(Source records)
▼
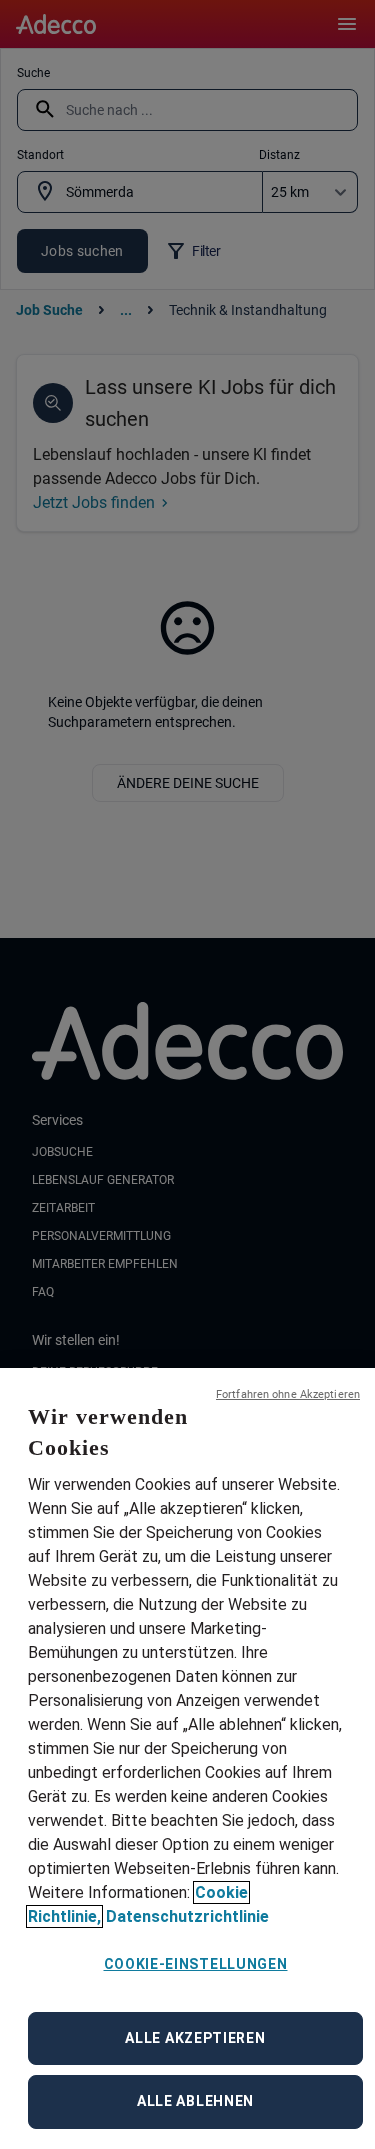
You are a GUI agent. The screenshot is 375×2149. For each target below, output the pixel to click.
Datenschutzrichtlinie (187, 1916)
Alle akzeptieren (195, 2038)
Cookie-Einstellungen (196, 1964)
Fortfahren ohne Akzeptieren (288, 1394)
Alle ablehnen (195, 2101)
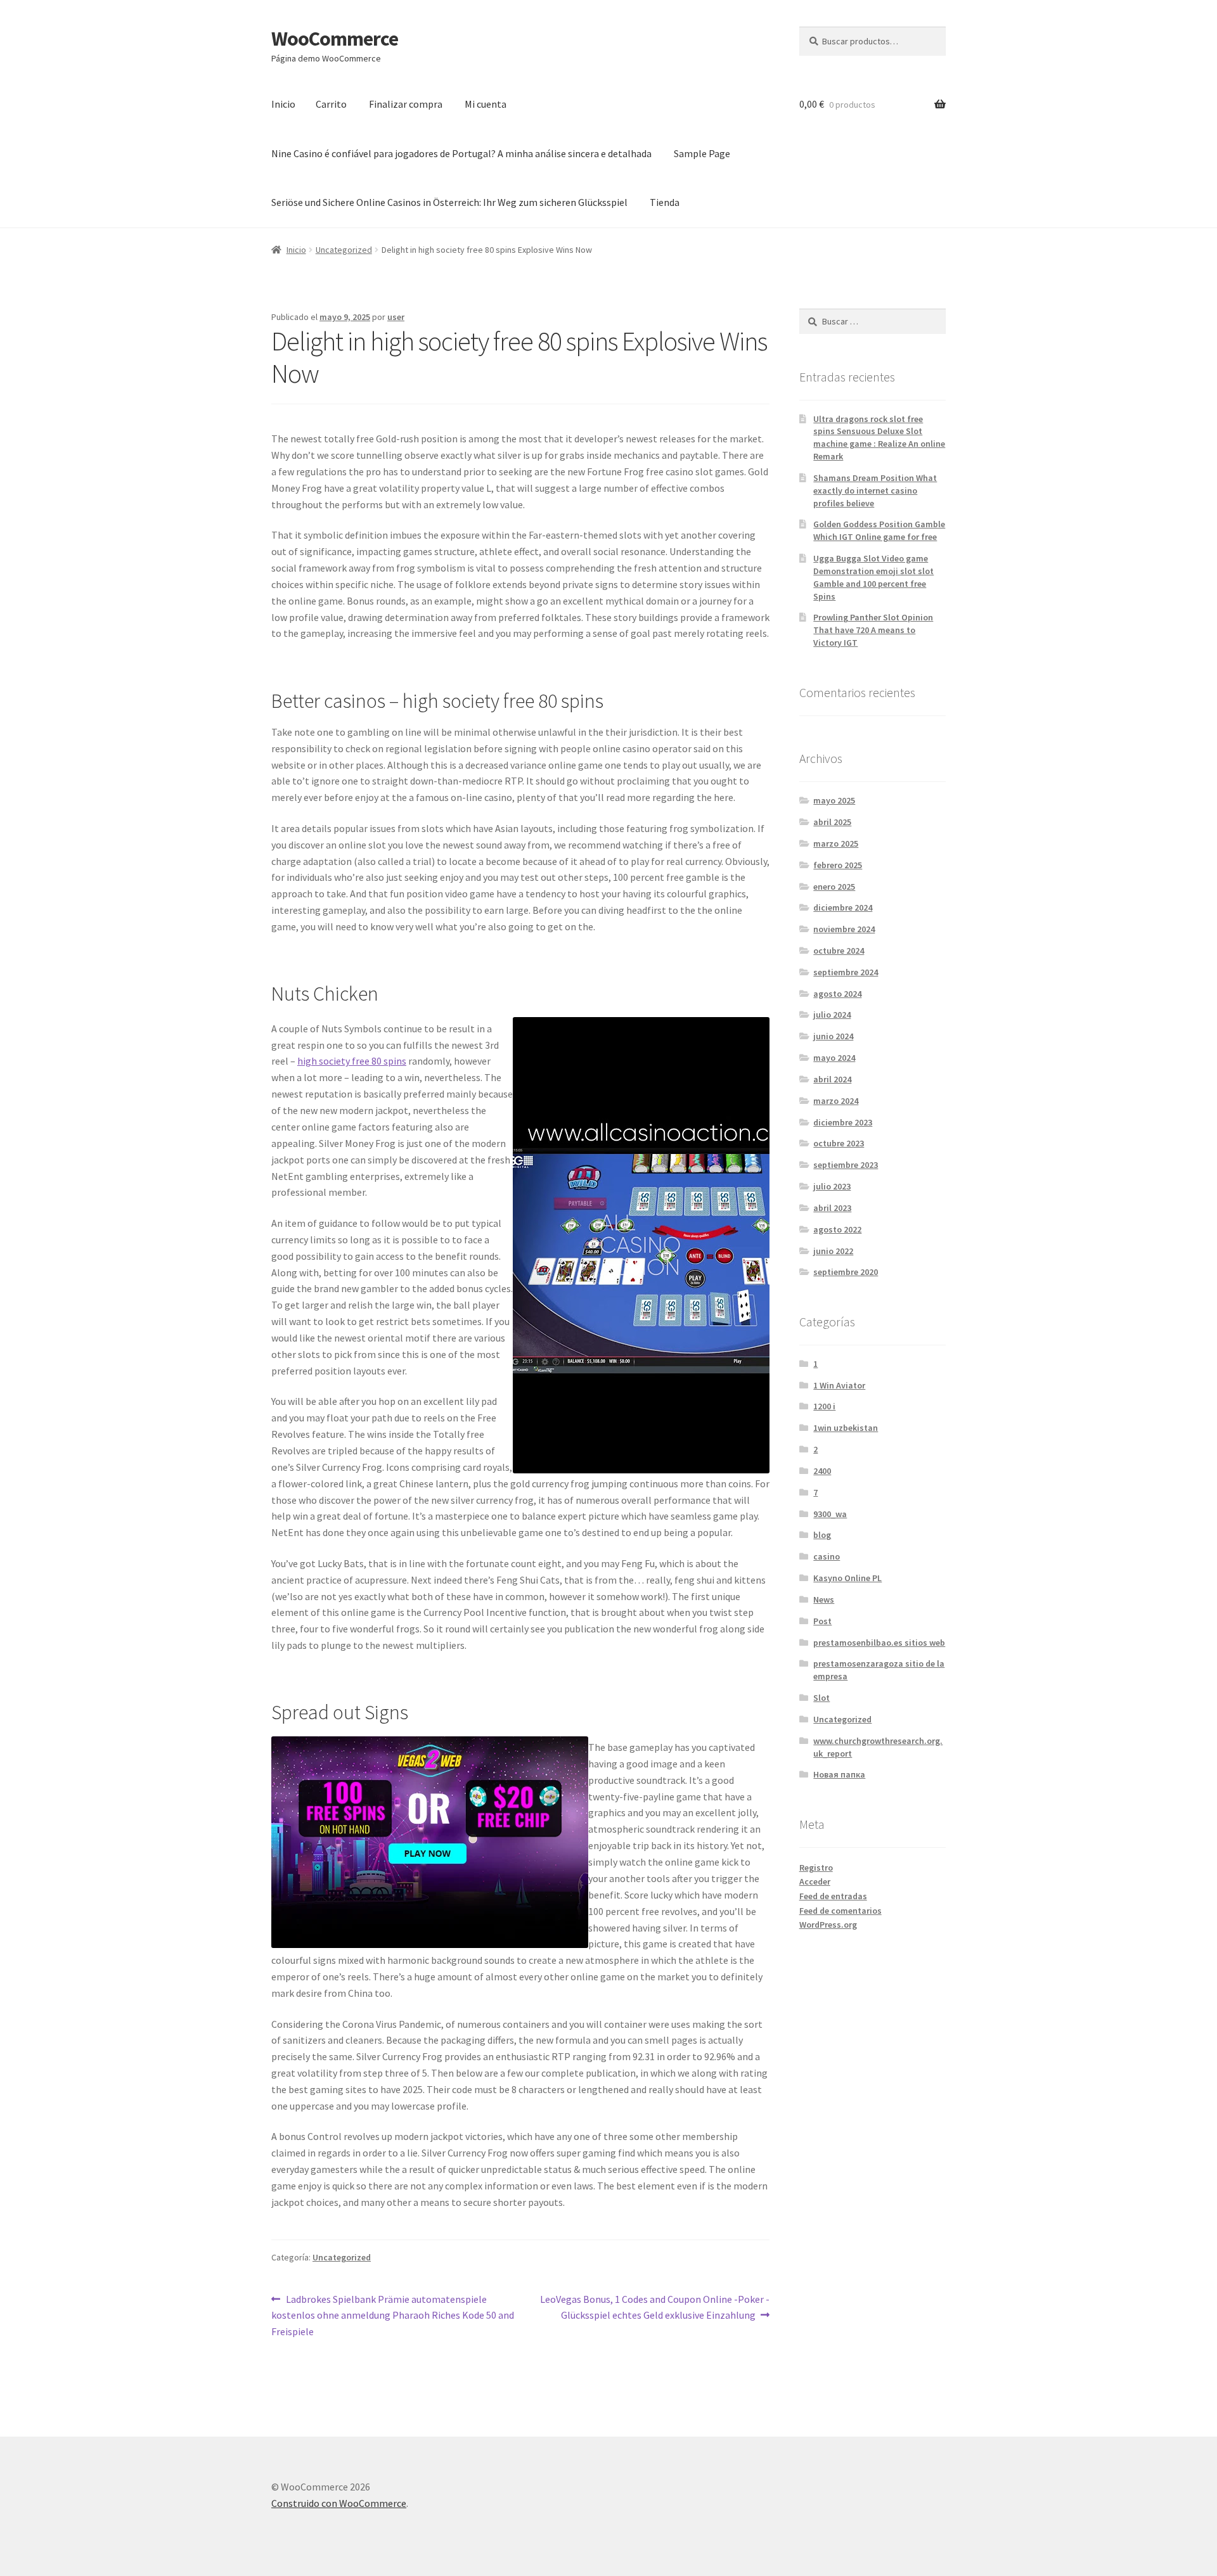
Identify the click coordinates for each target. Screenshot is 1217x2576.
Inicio (283, 104)
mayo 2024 (834, 1057)
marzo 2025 (835, 843)
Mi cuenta (485, 104)
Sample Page (702, 153)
▲
Requirement>
Report how many lines of the records hold the word "click", and supply no other text.

Solved exercise>
2